Жили. Он выпивал после работы, Александра все время что-то мыла, стирала в большом тазу за печкой, чинила всем белье. Сейчас вдруг стало понятно, кого она напоминает – конечно, Надю! Точнее, Надя – ее. Елена Михайловна все не могла понять, почему такой знакомой казалась эта сосредоточенная тощая спина, двигающиеся размеренно за стиркой локти и торчащие уши! Вылитая Александра! Папенька – первая в ее жизни измена. Митя страшно переживал, хотя что? Он уже был в университете, мог вообще сутками не появляться дома, а то вдруг приходил с целой компанией. Его только Елена и ждала каждый день.

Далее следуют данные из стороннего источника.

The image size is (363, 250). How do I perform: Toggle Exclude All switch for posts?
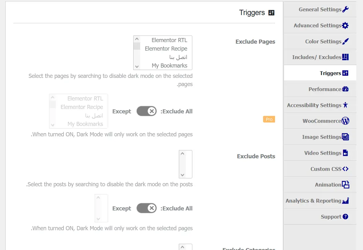pyautogui.click(x=146, y=208)
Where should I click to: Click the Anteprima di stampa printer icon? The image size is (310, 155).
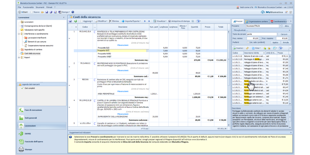(x=169, y=21)
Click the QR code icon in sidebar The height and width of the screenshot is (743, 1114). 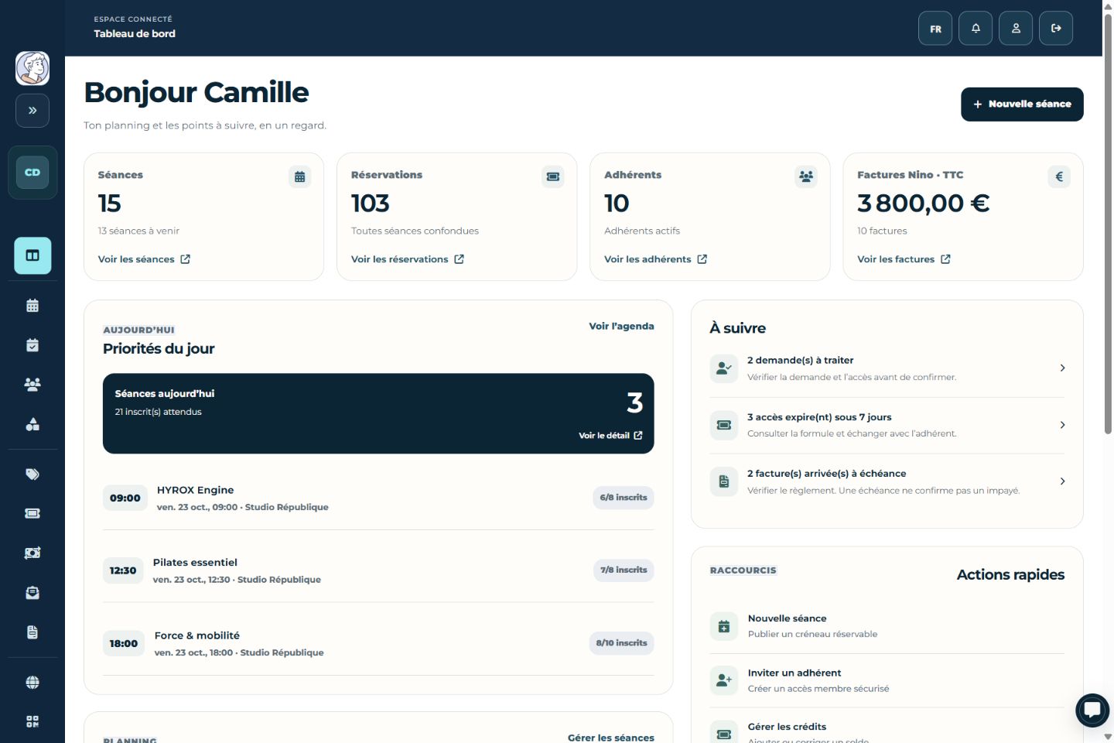pos(32,721)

Леля испарилась куда-то с мужем, он все ездил по партийным делам, этот Николай. Могла ли Елена знать, что теряет старшую сестру навсегда, прощается? Они увиделись еще только один раз. Это было в двадцать четвертом, запомнилось, потому что тогда умер Ленин. Вот той же зимой Николай с Лелей появились в Москве. Елена Михайловна помнила длинный коридор, двери комнат, какие-то люди с вещами и чайниками, узлы на самом ходу. В одной из комнат сидела Леля с младенцем на руках, он все время плакал, она совала ему грудь с раздражением. Еще один маленький ползал вокруг по полу. Мальчик, девочка? Сестра – страшная, расплывшаяся, с отекшими ногами, с папиросой во рту, в какой-то рубахе. А лица опять нет, стерлось, уплыло, кануло…
Больше не встретились. Где она жила потом, Леля? Как умерла, когда? Где ее дети, живы ли внуки? И Елена Михайловна твердо отвечала Левушке: «В революцию я потеряла мать и сестру. И потом отца». В семнадцатом году ей было десять лет.
А в двадцать седьмом ей было двадцать. Миля вышла замуж, Митя женился. Лида ходила беременная, у нее было малокровие, и все торчали в Кондратьевском, потому что Александра чем-то ухитрялась всех кормить. Доставала дрова, старые больничные простыни на пеленки. Всех утешала как могла и прятала от папеньки водку. А он превратился в совершенно гоголевский персонаж, в какого-то Акакия Акакиевича. Забросил чтение, плохо брился, пугался в госпитале любого нововведения, партийных «товарищей», особенно Лелиного давно исчезнувшего мужа. Ходил все время с большим носовым платком, поминутно сморкаясь, вытирая рот, нос и красноватые испуганные глаза. Он больше времени стал проводить на кухне, где Александра отгородила себе портьерой уголок. Сидел там без дела на лавке, прихлебывая кипяток и наблюдая ее хозяйственную суету. Иногда помогал рубить капусту или чистить картошку. Папенька ли? Митя с ним почти не разговаривал. Последние годы жизни старый Корсаков жил совсем один, то есть только с Александрой. У Мити появилась наконец-то своя приличная комната довольно далеко от Кондратьевского, Елена Михайловна уже уехала с мужем. Заходил изредка Павел Карлович поговорить да сыграть в шахматы, но у папеньки игра все чаще не клеилась, он быстро уставал, его мучили головные боли. Обрывали партию, не закончив. Он и письма так все обрывал на полуслове. Писем доктора Корсакова Надя в архиве Елены Михайловны не нашла. Их не было, может быть, канули где-то при переездах. А жаль.